Please edit the lines from the one with "This screenshot has width=960, height=598." up to and including the one with "Click the 2023-03-07", swapping "Emoji" for "Sticker" and leaving everything else as it stands. Return only those lines.

[Rows for locating words and elements]
_ _ _ _ _
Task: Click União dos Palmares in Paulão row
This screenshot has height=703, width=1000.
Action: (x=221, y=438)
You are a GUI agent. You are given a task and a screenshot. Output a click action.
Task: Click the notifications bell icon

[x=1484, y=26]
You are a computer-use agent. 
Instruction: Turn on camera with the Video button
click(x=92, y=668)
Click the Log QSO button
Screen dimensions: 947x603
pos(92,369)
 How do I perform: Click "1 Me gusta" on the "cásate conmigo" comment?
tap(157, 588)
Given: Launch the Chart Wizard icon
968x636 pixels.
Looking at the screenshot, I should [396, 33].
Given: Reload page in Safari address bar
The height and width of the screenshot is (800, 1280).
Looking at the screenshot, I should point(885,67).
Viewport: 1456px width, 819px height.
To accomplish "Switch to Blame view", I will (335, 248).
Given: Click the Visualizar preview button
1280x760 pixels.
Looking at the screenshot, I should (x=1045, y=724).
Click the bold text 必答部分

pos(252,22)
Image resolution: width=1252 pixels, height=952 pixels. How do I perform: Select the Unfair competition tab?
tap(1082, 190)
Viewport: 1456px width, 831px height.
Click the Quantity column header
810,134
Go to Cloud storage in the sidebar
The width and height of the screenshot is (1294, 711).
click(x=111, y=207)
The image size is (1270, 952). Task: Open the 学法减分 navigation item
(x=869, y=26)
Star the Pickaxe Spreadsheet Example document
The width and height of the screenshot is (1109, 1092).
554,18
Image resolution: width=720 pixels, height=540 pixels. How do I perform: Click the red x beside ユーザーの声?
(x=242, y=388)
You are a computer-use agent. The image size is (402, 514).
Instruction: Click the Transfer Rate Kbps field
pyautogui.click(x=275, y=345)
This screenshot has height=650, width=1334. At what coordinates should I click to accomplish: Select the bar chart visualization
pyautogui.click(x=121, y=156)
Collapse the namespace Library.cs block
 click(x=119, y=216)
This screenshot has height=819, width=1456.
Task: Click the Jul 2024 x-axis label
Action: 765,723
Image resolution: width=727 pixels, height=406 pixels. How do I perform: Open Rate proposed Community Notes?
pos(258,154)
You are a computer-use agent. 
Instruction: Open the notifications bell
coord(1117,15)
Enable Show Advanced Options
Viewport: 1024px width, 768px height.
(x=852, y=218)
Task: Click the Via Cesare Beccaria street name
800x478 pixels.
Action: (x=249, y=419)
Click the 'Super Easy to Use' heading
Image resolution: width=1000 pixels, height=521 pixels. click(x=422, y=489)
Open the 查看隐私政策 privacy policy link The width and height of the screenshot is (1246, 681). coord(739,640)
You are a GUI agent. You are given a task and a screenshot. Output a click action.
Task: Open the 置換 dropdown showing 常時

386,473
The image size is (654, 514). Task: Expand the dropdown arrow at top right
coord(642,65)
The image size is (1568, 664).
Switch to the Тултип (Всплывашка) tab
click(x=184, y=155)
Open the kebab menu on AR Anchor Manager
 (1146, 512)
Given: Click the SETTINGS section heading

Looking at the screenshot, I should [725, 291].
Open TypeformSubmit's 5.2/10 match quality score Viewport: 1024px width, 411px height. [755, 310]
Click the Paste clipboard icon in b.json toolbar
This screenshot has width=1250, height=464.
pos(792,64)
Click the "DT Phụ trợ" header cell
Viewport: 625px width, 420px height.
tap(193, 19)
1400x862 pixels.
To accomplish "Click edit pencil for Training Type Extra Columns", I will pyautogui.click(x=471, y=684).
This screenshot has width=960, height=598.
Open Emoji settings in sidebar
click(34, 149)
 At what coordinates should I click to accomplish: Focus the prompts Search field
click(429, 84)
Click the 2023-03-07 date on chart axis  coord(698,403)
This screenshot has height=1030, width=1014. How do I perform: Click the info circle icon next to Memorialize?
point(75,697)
_ _ _ _ _
TASK ANSWER:
This screenshot has width=960, height=598.
Open Sticker settings in sidebar
click(34, 149)
 At what coordinates should I click to accomplish: Focus the prompts Search field
click(429, 84)
Click the 2023-03-07 date on chart axis  coord(698,403)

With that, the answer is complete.